▶ **What to produce**
Repeat exactly, and only, the lines of the entries below from the one with "Om Smørekoppen (635, 34)" through the one with "[Decrement] (841, 628)", both ends included.

START Data for this task

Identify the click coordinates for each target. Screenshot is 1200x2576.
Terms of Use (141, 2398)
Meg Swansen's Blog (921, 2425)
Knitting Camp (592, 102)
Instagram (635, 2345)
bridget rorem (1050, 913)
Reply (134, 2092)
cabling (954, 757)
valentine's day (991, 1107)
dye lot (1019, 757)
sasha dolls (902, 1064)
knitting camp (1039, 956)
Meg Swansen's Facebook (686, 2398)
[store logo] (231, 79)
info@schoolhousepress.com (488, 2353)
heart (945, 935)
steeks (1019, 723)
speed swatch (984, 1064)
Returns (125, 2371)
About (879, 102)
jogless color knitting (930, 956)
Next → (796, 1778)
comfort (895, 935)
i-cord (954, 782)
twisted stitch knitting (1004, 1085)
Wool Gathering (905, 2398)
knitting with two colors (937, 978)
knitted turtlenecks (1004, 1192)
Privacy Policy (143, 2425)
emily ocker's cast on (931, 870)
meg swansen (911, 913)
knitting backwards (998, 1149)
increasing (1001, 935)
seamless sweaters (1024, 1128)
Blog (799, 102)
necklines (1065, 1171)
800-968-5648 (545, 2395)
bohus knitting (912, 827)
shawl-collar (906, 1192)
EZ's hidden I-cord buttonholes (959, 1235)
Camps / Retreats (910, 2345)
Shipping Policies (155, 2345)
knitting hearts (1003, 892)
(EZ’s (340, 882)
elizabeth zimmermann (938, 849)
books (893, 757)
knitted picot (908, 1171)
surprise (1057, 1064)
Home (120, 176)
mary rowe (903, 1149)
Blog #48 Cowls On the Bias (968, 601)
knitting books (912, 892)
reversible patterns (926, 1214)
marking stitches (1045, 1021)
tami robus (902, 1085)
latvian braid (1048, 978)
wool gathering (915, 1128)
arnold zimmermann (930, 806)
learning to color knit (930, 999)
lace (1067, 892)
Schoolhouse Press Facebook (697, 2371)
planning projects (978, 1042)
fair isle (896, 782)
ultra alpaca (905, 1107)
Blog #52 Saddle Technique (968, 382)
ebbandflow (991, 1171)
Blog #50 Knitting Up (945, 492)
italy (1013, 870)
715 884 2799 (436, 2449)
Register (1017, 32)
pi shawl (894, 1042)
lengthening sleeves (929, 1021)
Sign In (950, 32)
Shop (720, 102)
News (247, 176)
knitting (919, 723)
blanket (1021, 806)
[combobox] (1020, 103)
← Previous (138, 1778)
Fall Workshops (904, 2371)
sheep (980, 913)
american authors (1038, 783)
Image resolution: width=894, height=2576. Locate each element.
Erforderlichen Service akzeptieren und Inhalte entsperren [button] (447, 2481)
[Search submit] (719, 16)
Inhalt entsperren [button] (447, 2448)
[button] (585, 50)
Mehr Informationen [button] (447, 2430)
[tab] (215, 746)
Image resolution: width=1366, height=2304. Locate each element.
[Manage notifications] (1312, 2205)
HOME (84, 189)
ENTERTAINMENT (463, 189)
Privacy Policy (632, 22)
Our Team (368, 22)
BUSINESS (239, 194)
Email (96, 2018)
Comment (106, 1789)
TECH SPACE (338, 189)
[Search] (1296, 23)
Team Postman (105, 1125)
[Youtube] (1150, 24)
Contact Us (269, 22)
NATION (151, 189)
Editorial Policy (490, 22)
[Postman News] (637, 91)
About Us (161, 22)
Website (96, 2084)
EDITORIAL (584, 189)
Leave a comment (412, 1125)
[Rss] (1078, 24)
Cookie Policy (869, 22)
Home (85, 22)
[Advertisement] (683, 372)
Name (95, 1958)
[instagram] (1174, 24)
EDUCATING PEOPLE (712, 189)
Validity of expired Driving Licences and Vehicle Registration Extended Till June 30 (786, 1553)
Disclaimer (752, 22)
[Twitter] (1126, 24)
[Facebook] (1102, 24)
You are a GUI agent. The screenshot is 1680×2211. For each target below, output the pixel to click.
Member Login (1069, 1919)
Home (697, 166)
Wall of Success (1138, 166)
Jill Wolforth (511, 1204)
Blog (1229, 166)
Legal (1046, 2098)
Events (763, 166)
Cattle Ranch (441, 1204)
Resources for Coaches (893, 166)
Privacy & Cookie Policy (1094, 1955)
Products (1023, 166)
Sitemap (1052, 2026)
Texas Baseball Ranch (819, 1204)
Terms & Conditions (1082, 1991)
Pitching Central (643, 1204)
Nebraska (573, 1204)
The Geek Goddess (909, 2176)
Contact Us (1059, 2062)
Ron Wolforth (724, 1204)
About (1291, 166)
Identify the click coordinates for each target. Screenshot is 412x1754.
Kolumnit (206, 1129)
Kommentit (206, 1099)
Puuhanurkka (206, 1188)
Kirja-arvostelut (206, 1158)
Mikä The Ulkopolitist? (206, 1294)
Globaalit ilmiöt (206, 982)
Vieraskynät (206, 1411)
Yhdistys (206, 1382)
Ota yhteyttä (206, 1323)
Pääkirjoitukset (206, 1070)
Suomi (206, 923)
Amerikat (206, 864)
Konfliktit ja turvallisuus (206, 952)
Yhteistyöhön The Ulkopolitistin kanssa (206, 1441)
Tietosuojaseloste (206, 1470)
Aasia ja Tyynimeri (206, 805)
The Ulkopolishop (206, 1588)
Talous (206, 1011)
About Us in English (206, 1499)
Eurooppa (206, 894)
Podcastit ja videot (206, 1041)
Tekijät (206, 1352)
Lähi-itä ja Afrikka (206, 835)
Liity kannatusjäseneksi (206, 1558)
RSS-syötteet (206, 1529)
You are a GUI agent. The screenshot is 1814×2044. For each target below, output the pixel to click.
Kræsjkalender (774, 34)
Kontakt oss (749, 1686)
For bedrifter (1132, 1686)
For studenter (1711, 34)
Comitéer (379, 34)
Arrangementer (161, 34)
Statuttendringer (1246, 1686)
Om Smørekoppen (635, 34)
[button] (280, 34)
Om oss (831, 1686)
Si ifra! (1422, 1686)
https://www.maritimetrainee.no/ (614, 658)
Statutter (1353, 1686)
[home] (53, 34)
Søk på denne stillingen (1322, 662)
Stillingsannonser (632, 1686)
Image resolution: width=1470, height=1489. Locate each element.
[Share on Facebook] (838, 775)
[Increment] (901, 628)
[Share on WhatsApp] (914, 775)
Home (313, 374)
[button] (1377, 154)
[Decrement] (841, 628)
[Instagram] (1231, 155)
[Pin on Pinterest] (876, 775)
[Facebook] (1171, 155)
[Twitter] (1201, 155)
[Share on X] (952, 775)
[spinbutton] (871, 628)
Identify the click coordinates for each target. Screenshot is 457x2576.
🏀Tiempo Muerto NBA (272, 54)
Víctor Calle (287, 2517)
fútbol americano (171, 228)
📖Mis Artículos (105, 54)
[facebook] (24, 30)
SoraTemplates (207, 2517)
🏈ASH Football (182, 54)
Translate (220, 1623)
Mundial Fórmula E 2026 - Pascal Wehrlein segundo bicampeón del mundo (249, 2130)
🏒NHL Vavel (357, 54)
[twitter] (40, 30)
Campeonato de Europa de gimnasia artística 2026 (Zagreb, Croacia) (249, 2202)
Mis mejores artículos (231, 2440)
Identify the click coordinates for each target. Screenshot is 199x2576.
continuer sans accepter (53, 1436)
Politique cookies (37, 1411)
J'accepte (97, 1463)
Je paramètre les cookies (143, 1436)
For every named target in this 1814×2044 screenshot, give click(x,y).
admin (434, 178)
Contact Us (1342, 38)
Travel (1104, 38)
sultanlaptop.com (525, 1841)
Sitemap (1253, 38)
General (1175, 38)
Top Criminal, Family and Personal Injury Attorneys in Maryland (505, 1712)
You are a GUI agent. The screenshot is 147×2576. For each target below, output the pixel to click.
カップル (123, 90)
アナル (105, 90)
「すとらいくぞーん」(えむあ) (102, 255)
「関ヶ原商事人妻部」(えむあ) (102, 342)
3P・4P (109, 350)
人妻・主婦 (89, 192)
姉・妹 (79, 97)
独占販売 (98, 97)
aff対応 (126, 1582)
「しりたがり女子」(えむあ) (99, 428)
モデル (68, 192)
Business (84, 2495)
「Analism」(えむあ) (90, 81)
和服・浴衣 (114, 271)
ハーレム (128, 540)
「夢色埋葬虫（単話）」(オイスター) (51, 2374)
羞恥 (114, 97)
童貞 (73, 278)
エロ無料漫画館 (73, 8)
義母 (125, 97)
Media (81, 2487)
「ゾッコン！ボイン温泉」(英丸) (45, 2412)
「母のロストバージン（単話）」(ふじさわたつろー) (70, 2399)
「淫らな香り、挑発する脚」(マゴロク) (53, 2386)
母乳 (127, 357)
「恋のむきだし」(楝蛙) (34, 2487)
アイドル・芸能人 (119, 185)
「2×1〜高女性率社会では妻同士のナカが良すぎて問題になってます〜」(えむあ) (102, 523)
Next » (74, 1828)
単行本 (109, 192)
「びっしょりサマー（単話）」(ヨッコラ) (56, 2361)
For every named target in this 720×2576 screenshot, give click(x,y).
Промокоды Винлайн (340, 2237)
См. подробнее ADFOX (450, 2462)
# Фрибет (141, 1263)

END Data for this task

▶ **Solution to this problem**
Om Smørekoppen (635, 34)
[button] (280, 34)
Om oss (831, 1686)
Si ifra! (1422, 1686)
https://www.maritimetrainee.no/ (614, 658)
Statutter (1353, 1686)
[home] (53, 34)
Søk på denne stillingen (1322, 662)
Stillingsannonser (632, 1686)
Image resolution: width=1470, height=1489. Locate each element.
[Share on Facebook] (838, 775)
[Increment] (901, 628)
[Share on WhatsApp] (914, 775)
Home (313, 374)
[button] (1377, 154)
[Decrement] (841, 628)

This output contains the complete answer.